Two Ways to Keep Files in Sync Between Alluxio and HDFS

Alluxio provides a distributed data access layer for applications like Spark or Presto to access different underlying file system (or UFS) through a single API in a unified file system namespace. If users only interact with the files in the UFS through Alluxio, since Alluxio has knowledge of any changes the client makes to the UFS, it will keep Alluxio namespace in sync with the UFS namespace (see the left figure below).

However, where a file in the UFS is changed without going through Alluxio, the UFS namespace and the Alluxio namespace can potentially get out of sync. When this happens, a UFS Metadata Sync operation is required to synchronize the two namespaces (illustrated in the right figure).

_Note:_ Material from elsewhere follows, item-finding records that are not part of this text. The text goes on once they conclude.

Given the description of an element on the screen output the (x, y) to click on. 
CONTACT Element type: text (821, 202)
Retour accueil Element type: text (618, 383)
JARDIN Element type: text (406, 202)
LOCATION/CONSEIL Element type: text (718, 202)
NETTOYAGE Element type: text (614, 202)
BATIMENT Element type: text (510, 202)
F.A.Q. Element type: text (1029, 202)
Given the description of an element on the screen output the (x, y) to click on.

In Alluxio 2.0, there are two ways to ensure the metadata sync between Alluxio and UFS.

Sync On-demand

Alluxio automatically caches metadata information from the UFS so that subsequent metadata operations such as listStatus (or ls) will not need to access the UFS. This reduces the latency of these metadata operations. However, sometimes the metadata of the underlying UFS can change without notifying Alluxio. When that happens, this cache needs to be invalidated.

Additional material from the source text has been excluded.